The handling of the connection to the Jewish religion is one of the more disappointing elements of the movie. It’s easy to compare this film with the 1973 horror classic “The Exorcist”, since both movies involve a possession of a young girl and a religious connection to those possessions. This film’s screenplay is inspired by Jewish folklore about a demon called a Dybbuk, which is exorcized in a Jewish ceremony into a box. Clyde goes to New York seeking help and a young Rabbi, played by Jewish rapper Matisyahu, agrees to perform the exorcism. That is about the extent to which the Jewish religion is used by screenwriters Juliet Snowden and Stiles White (“Knowing”). There are no questions of faith raised. The family attacked by this demon is not Jewish. There is no questioning as to whether the possession is legitimate or not. And where does divorce fit in to all of this? The religious connection is introduced so late in the story, none of these questions could be explored had the filmmakers wanted to.

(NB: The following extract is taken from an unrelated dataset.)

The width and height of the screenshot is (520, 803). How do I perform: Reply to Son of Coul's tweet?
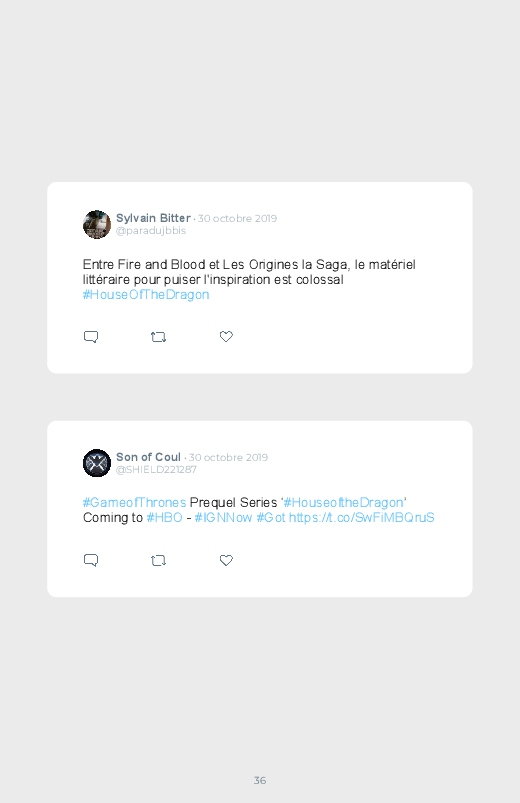tap(91, 560)
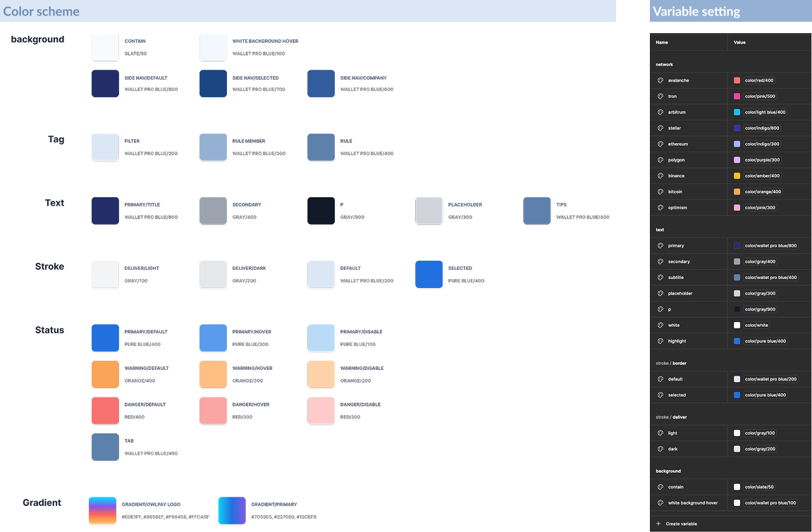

What “The Exorcist” got correct was that the Catholic religion played a heavy role in its story about a girl who was not Catholic possessed by a demon. It wasn’t so much about the possession as it was about the people involved and the dogma of the religion involved. The demon has goals and a purpose that are not simply to scare the bejeezus out of everybody. By telling a story about real issues, the horror fantasy becomes more effective. “The Possession” is content to simply shock the audience without basing its horror on any real substance. The ideas of a Jewish demon and exorcism are certainly fascinating, but not when the religion could easily be transplanted by any other religion that claims to have its own exorcism ritual. I wanted more than just shock and awe from this move. It’s made with enough skill that a stronger foundation could’ve allowed it to transcend the genre.